Supermarketforest is a long term project by team of people lead by Andrew Merritt one half of the practice Something & Son, that looks to reserve the supermarket as the end point of a destructive industrial food chain, instead placing it at the beginning where the products on the shelves are kits for growing forests of edible and medicinal species.

The supermarket provides us with all our daily needs. Where once we wandered the woods for our food, we now wander the aisles. This project subverts the idea of a supermarket through sculpture and interactive design. Supermarketforest is a long term project that looks to reserve the supermarket as the end point of a destructive industrial food chain, instead placing it at the beginning where the products on the shelves are kits for growing forests of edible and medicinal species.

The project takes the shape of a supermarket, but not as we know it. A typical supermarket is the end point for materials taken from the planet - a kind of cemetery - Supermarketforest is the opposite, its the birth centre for rebuilding ecosystems.

An imagined, future forest replaces vacuum-packed, plastic, consumerist products; shelves packed with ecosystems, familiar shapes with unfamiliar fillings. On the supermarket shelves are sculptural multipacks of popular products and brands - so far six moulds of multipacks have been produced: coca-cola bottles, canned fish, tinned beans, Dorito salsa jars, vitamins packs and Tetra bottled milk. The moulds are filled with seed, soil and mycelium, dried on the supermarket shelves and then dispersed into the landscape during the growing months.


The products on sale can actively regenerate landscapes from gardens, parks or grounds to more systematic and large-scale sites such as industrial agriculture fields or former industrial sites. Each multipack sculpture contains agroforestry seeds of three different types of species from small ground cover plants to trees.  When planted the sculpture biodegrades into the landscapes releasing the seeds whilst providing them with a kick start of nutrients to give the plants the best chance of successfully germinating.
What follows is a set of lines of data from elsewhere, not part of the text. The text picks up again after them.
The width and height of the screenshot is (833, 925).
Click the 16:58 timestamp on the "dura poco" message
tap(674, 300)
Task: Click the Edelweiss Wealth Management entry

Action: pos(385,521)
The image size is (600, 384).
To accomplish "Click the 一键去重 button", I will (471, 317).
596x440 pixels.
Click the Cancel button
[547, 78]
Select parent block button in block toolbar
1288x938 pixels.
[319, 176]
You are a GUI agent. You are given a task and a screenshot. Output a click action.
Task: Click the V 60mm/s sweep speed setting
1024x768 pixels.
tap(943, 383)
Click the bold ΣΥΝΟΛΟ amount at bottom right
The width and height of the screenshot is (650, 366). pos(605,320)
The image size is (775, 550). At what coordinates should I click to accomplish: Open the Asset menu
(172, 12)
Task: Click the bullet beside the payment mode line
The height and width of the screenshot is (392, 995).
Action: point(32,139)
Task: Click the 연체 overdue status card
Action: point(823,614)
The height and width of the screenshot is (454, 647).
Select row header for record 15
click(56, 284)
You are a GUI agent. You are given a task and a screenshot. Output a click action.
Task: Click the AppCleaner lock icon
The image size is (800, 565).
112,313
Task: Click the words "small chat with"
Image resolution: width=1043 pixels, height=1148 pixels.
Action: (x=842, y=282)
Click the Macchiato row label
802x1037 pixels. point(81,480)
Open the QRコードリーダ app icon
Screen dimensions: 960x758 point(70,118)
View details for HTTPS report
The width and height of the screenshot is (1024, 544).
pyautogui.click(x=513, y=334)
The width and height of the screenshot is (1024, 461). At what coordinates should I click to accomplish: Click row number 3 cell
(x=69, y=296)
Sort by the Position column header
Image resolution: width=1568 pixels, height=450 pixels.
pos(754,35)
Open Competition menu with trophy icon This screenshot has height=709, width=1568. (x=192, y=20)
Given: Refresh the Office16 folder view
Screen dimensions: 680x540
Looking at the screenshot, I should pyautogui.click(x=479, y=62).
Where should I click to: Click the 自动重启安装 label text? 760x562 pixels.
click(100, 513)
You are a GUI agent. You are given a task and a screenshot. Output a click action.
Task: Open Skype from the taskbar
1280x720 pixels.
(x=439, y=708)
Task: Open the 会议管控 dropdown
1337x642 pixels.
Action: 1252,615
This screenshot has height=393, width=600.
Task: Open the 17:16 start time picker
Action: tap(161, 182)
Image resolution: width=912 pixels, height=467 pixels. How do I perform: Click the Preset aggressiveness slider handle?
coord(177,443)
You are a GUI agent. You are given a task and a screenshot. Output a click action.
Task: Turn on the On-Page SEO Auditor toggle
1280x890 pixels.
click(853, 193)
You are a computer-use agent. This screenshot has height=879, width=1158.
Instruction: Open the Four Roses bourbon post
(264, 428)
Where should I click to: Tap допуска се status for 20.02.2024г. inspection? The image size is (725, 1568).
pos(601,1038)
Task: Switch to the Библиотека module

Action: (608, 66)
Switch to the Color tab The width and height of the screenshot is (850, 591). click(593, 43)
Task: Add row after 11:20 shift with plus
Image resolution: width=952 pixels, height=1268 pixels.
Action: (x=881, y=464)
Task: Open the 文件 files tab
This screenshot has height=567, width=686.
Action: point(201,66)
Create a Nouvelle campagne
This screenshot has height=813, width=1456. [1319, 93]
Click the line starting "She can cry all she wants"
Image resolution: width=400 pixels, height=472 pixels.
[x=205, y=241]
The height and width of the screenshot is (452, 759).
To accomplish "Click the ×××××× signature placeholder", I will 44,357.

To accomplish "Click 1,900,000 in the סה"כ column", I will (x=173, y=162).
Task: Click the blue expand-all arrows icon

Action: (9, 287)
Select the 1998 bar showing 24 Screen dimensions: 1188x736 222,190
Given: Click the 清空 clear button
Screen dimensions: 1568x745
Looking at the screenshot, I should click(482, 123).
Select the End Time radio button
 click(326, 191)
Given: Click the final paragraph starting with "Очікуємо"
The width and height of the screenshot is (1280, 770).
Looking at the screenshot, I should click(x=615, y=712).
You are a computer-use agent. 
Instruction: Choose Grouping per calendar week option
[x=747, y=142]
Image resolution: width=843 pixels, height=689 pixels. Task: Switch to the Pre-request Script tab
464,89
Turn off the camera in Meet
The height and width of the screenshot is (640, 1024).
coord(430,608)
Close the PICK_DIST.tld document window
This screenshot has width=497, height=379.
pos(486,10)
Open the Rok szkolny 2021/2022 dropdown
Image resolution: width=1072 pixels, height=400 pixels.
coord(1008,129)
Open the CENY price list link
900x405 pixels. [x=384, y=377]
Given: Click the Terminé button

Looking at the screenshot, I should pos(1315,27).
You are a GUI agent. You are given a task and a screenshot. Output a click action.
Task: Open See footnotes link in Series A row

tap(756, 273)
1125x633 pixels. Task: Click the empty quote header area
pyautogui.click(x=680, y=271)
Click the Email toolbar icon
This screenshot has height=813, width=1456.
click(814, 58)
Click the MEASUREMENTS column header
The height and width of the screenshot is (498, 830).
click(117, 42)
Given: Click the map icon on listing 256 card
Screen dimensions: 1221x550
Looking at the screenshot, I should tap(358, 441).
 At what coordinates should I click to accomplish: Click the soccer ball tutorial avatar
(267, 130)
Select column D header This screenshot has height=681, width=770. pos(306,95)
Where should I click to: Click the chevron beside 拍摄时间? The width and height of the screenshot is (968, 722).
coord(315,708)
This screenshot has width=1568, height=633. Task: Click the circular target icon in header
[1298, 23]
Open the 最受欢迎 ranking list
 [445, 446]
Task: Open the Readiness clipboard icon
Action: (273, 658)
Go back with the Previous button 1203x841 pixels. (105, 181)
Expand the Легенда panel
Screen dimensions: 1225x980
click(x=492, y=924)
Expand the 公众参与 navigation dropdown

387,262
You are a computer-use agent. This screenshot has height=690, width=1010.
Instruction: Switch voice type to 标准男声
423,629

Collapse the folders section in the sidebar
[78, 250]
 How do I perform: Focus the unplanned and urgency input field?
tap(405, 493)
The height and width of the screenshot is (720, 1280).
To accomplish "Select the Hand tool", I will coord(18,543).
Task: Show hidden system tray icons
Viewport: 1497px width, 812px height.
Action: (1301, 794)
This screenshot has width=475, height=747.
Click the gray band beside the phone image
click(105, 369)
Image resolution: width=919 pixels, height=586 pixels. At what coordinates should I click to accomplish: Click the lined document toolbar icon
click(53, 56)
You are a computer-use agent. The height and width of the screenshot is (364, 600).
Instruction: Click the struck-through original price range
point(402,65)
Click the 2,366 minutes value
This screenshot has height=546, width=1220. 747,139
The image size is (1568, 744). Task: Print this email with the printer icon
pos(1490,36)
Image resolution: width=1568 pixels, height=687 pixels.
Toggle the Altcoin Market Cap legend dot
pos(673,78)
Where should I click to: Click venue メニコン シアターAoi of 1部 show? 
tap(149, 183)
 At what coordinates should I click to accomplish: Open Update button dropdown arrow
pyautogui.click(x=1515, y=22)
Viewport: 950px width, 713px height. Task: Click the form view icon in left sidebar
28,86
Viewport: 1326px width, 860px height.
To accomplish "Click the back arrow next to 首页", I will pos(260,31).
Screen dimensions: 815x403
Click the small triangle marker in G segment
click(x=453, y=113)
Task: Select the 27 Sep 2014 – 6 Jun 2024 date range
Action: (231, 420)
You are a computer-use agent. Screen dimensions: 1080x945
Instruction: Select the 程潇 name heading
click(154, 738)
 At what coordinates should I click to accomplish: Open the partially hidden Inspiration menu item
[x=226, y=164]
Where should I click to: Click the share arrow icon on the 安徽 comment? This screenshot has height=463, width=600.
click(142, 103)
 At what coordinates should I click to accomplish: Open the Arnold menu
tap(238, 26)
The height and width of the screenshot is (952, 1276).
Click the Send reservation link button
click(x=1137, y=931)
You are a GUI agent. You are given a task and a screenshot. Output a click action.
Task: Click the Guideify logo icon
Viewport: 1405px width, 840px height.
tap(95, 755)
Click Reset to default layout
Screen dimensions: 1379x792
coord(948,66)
The long term aim is to have enough diversity in products that eventually takes over abandoned supermarket/s. These would act as the centre of the regeneration of whole area of land/s with the sculptures filling whole fields - land art that provides people and other species with food.

The first incarnation of the project - a solo exhibition at Orleans House Gallery - used agroforestry seeds but future stages could become Supermarketarid or Supermarketwetland for example.


Bio

Andrew Merritt’s work explores social and environmental issues via everyday scenarios, criss-crossing the boundaries between the visual arts, architecture and activism. Through permanent installations, functional sculptures and public performances, projects provide a framework or foundation for communities and ecologies to build upon. Works mimic the everyday to act as familiar starting point and then take the subject into new realms. Merritt is one half of the artist duo Something & Son.

Something & Son have exhibited at Tate Britain, Tate Modern, V&A Museum, Manchester International Festival, Gwangju Biennale, South Korea, Deon Foundation, Vienna Biennale/MAK, Artangel, Milan Design Week, FACT, Cultural Olympia, Somerset House, Folkestone Art Triennial, Design Museum, Royal Botanical Gardens Kew, the Wellcome Collection, South London Gallery and Istanbul Design Biennial. Andrew has been a resident at The Royal Botanic Gardens, Kew and in 2022 at The Politics of Food at Delfina Foundation, London.

Talks and workshops include the Serpentine Gallery, KW Institute for Contemporary Art, Science Museum, SALT, EPFL Institute of Architecture, Cork Institute of Technology, Royal College of Art, Central Saint Martins, Riga Technical University, Design Indaba, British Council, ICA and the Barbican.

Andrew is a founder of Makerversity, Somerset House which has won the Network for Innovations in Culture and Creativity in Europe’ Prize and The Guardian’s 50 New Radicals. Previous projects have also been selected as the New York Times Design Honor list and selected as one of nine Gift of the Games from the London Olympics.